▶ _To-do item_: Retype the listing lines from the line with "coordinates (148, 300)." to the line with "Find the location of a particular element.", both included, and leave out every other line.

▶ _Records to use_:
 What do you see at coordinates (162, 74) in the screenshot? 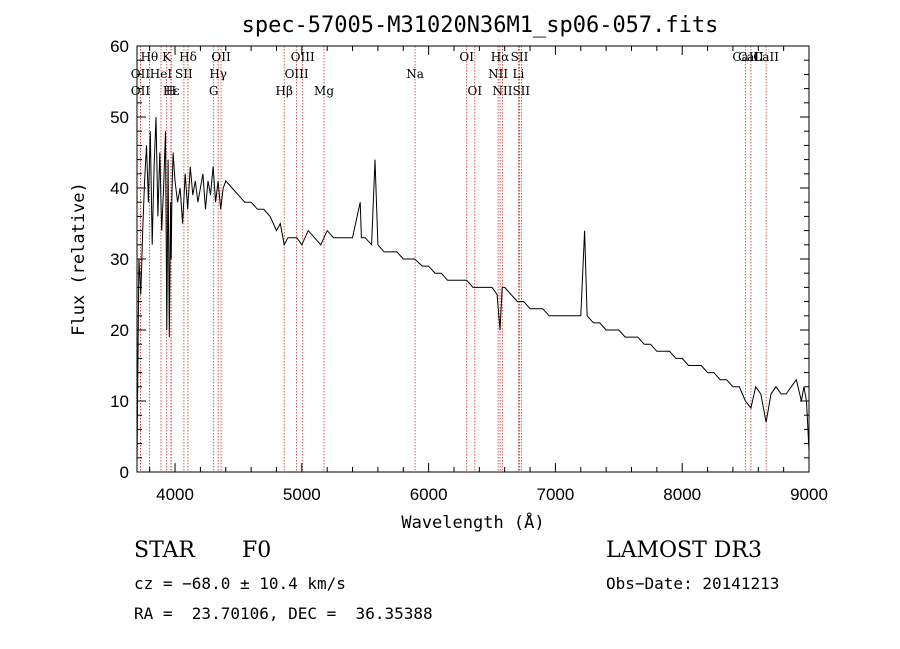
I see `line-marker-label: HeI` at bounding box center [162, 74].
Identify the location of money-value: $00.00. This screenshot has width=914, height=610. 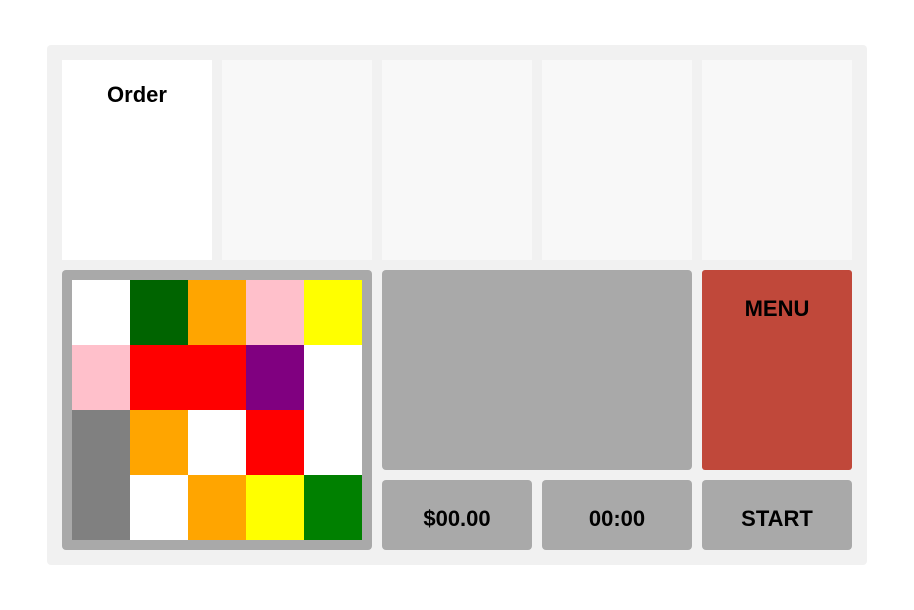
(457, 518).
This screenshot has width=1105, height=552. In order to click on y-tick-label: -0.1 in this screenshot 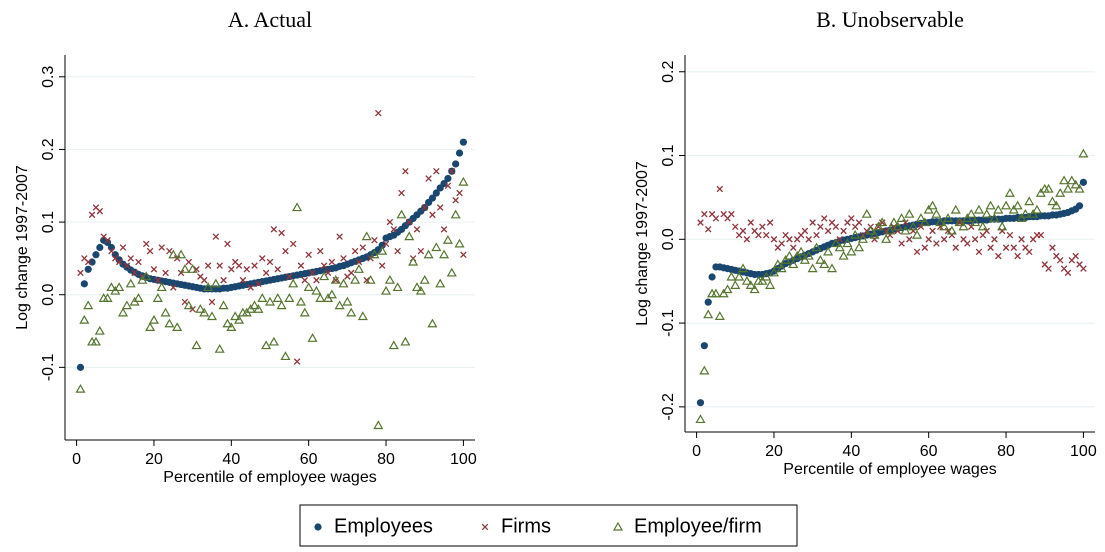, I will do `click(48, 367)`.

---

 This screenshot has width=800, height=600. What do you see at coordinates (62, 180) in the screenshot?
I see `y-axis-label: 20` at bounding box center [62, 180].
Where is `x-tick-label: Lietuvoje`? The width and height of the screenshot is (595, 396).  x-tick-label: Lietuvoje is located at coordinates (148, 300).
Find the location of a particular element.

...

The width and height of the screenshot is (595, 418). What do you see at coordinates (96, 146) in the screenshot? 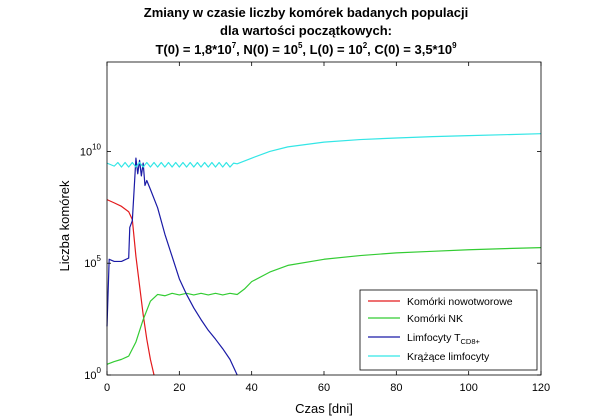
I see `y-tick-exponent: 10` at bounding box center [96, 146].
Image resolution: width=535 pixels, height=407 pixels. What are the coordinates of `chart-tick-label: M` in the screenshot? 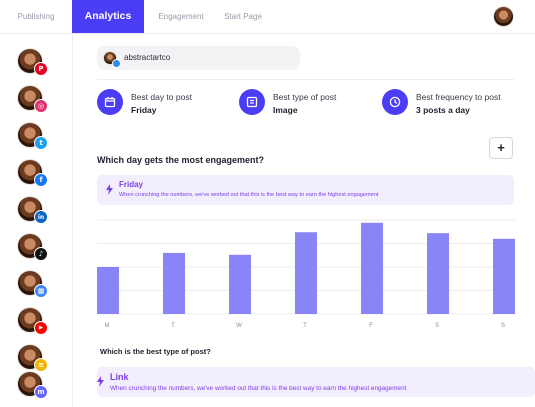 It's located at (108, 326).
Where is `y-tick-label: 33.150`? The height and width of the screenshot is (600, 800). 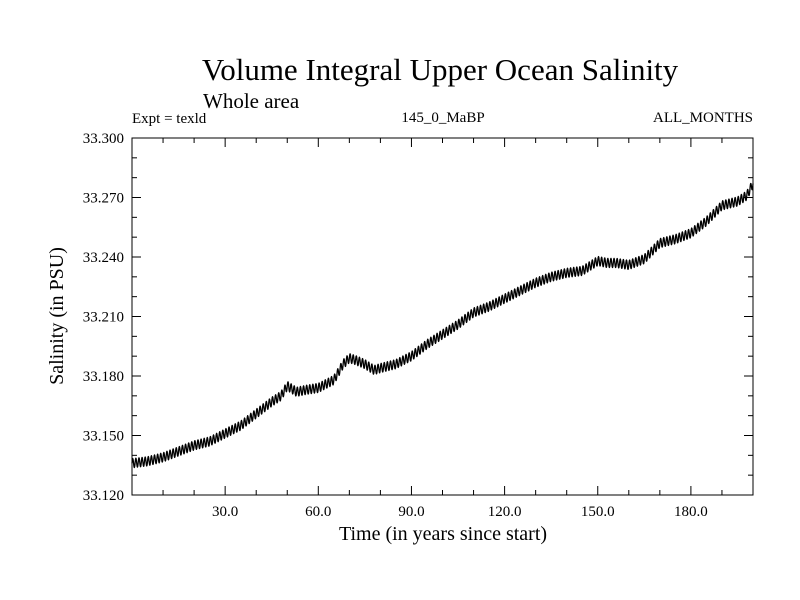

▶ _Exercise result_:
Where is `x-tick-label: Lietuvoje`? The width and height of the screenshot is (595, 396).  x-tick-label: Lietuvoje is located at coordinates (148, 300).
Find the location of a particular element.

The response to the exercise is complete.